Not interested in Space? More interested in "global warming"? Well, who the heck do you think is going to reverse "global warming" -- if it is really caused by humans and not part of the natural cycle of Earth's weather? Al Gore? Al Gore will stretch his mighty tax policy and carbon credits across the land and we will be saved?

Who will save us from high oil prices? Sure gas prices are "down" now -- the cheapest around my house is at $3.19 for regular unleaded as of last night and the national average is down below $3.00 -- but how long will this last? Will tax policies save us from dependence on foreign oil?

We need engineers. We need scientists. We need researchers. We need Algebra I in our junior highs and Calculus in our high schools.

And it has to be real math -- not dumbed down so everybody passes and feels good about themselves.

I don't want my grandchildren to feel good about themselves if it means their grandchildren will be reduced to hunter-gatherers.

I will give you one real-life example in closing. As you may recall, my Long Suffering Spouse teaches in a Chicago Catholic grammar school. Our test scores are lots better than the comparable average CPS scores. But, just the other day, one of my wife's colleagues was fuming. My wife's colleague teaches 8th grade algebra and she discovered, to her dismay, that her kids could not solve problems like this:

5¼ - 2¾ = ?

You'll note: No tricky x's or y's to fool the kids -- no need even to convert quarters to eighths or anything like that.

And her students couldn't do this.

Now she has to go back and address this deficiency when she should be trying to get all or at least some of her pupils to place out of Algebra I in high school. The students' self-esteem is wonderful... but their chances for success in technical fields is already -- at the age of 12 or 13 or 14 -- in serious peril.

Moon shots and math scores are related. Energy dependence and math scores are related. Green technologies and math scores are related.
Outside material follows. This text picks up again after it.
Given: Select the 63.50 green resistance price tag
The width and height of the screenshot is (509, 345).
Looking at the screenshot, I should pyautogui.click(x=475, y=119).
Wake up, America, while yet there's time.


Empress Bee (of the high sea) said...

curmy i feel really bad telling you this but if a young person cannot make change they cannot get a spaceship in the air either. go figure. it makes me very sad... i recently tried to explain to a young person how .1 was larger than .o5. they never did get it. i even used a nickle and a dime. nope. didn't get it. and this was a high school graduate.

smiles, bee

Sarge Charlie said...

this is sad

Jean-Luc Picard said...

India going to into space??????

The Beach Bum said...

Curmudgeon –

I am a product of the CPS system. Back in the Stone Age the only math courses that were available at my High School were Math 1&2, Algebra 1&2, Geometry 1&2, Trig and Solid Geometry. My eight grade test scores in Math were high enough that I immediately went to Algebra 1 and bypassed Math 1&2. Trig and Solid were electives but I had to take them to get my required 6 credits in math. If Calculus had been available I would have taken the course. I didn’t take Calculus until my 3 year in college and the only reason that I took it then was that it was a requirement to take Statistics, which was required to take some upper level (400 series) Econ courses.

The problem is that the younger generations do not understand the reason why they should take upper level math courses. Even if they are planning to attend college. They are not pushed by their teachers or parents and not taught how math is applied to everyday life.

The Beach Bum

Unknown said...

I've got a good solution to this problem, and it goes like this: make public education universal and compulsory.

If the government has the authority to tell 18-year-old men that they have to go to war, then it has the authority to tell 12-year-old boys and girls that they have to show up for public school, whether their parents like it or not!

That way, all the educated folks who care about the education of their children will -- once again -- begin to care about the education of all children (including those that their kids will have to live with).

Also this: if we live in a world where a grown man can make millions playing a game, then a public school teacher should earn at least ten times as much.